Lua avoids all these problems by sticking to the common subset of ANSI C and C++ in its source. This gives the interpreter the best possible chance of working with whatever compiler is already being used for the host. Additionally, Lua uses no OS-specific routines and the exact same code base builds correctly on all known platforms.

If I embed the Lua source, won't it clash with my coding habits?

Some organisations operate code quality policies that require programmers to eliminate all compiler warnings as they go along. Under these conditions, an embedded unit can be a major problem if its code generates warnings. At best, it might be necessary to check the list of warnings during every compilation to ensure none of them originated from the host program. At worst, it might be necessary to modify all offending code in the unit. A modified unit is, of course, no longer consistent with the standard distribution and so the same modifications will likely have to be repeated each time a new version of the unit is released. (An open source project might allow the modifications to be commited back to the main codebase, but there is no guarantee that other developers will maintain the same level of discipline in the future.)

Lua is designed with this issue in mind. During testing, the source is compiled with the maximum level of warnings on a number of compilers. Any resulting warnings are eliminated before the code is released.

Will the API force me to use the interpreter's complex structures to exchange data?

Internally, an embeddable unit of code may use complex and esoteric data structures, often for perfectly valid reasons. However, if the unit's API also relies on these structures then the embedder may be forced to spend time learning the unit's way of doing things. This so-called "impedance mismatch" is particularly likely when embedding a scripting language. Some interpreters require their initial state (global variables, etc) to be set up by the host using the interpreter's data structures. Also, it will usually be necessary for the host and the interpreter to exchange data values from time to time. Ideally, the host shouldn't be forced to use the interpreter's structures for its own data or else to perform troublesome conversions each time data is exchanged.

Lua has a simple API where the initial state is created without using any of the interpreter's internal structures. Furthermore, data is exchanged with the host via a simple stack which receives and produces values in their natural C datatype.

The flipside of this issue is that the interpreter could use simple, well-behaved types in its API, but then require the host to reduce its own esoteric data to these types for purposes of exchange. This also forces the host to use conversion routines or to represent its own data in simple, unstructured types throughout. Lua's answer is to allow so-called userdata types. These are blocks of memory that Lua does not "understand" directly but which it can manipulate via callbacks to the host. Thus the standard Lua operations can be made to work directly on the host's data as if it were native to the interpreter.

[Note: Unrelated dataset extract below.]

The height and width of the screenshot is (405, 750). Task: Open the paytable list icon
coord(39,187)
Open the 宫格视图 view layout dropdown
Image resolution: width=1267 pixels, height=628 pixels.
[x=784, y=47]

Could Lua's memory management clash with the host's requirements?

Lua uses its own automatic memory management which operates in a memory space of a fixed size determined by the host program. This means that no system calls will be needed to allocate memory during script execution. An interpreter can therefore be used in situations where such calls are unsafe.

However, automatic memory management can create problems in itself. Some garbage collection systems suffer from "pregnant pauses" where the main program freezes during collection cycles. Lua's incremental collection has the same time overheads as other techniques, but it spreads them evenly in small steps over the program's execution. Latency in such a system is very consistent, possibly even more so than in systems that use manual memory management. Furthermore, the time between collection steps and the time spent on each step can be controlled by the host on the fly. An embedded Lua can therefore be configured and tested for a specific latency requirement quite easily and should pass or fail tests cleanly during development rather than creating surprises after deployment.

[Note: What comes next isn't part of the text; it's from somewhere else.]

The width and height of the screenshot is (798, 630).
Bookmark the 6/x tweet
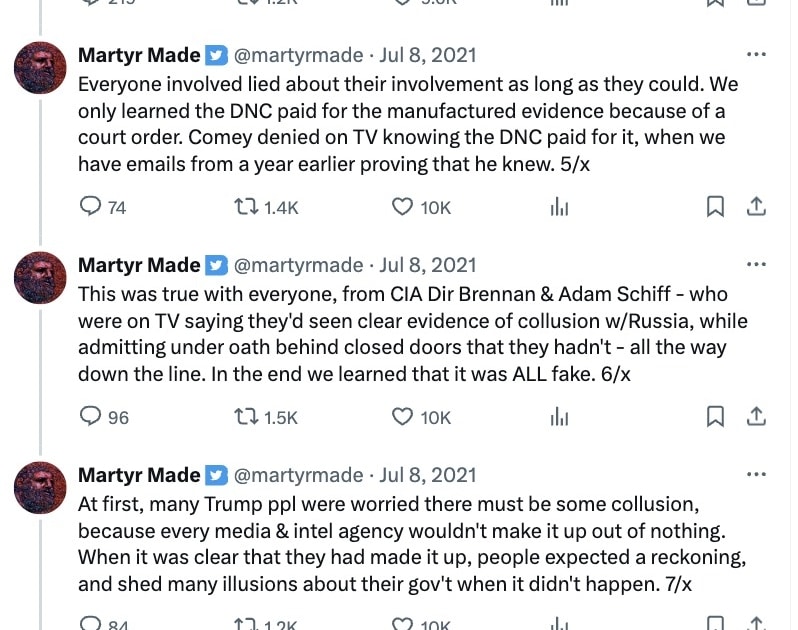coord(715,417)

For maximum flexibility, Lua can optionally store the host's userdata objects in its own memory space or let the host manage their memory explicitly. The host need not be wary of garbage collection for data it shares with the interpreter.

Wouldn't an interpreter be too resource-hungry to embed in a limited system?

Lua code can be stored and loaded in a pre-compiled binary form which can be generated by its standard compiler tool, luac. The binary form is more memory-efficient than source text, but also allows another possibility for the interpreter: the parsing/compiling code can be removed altogether. This reduces the size of the already small Lua core to about 40K. Lua programs in binary form can also be encoded as C strings and easily stored in the host's source code. It is therefore convenient to use Lua in devices that lack a filesystem.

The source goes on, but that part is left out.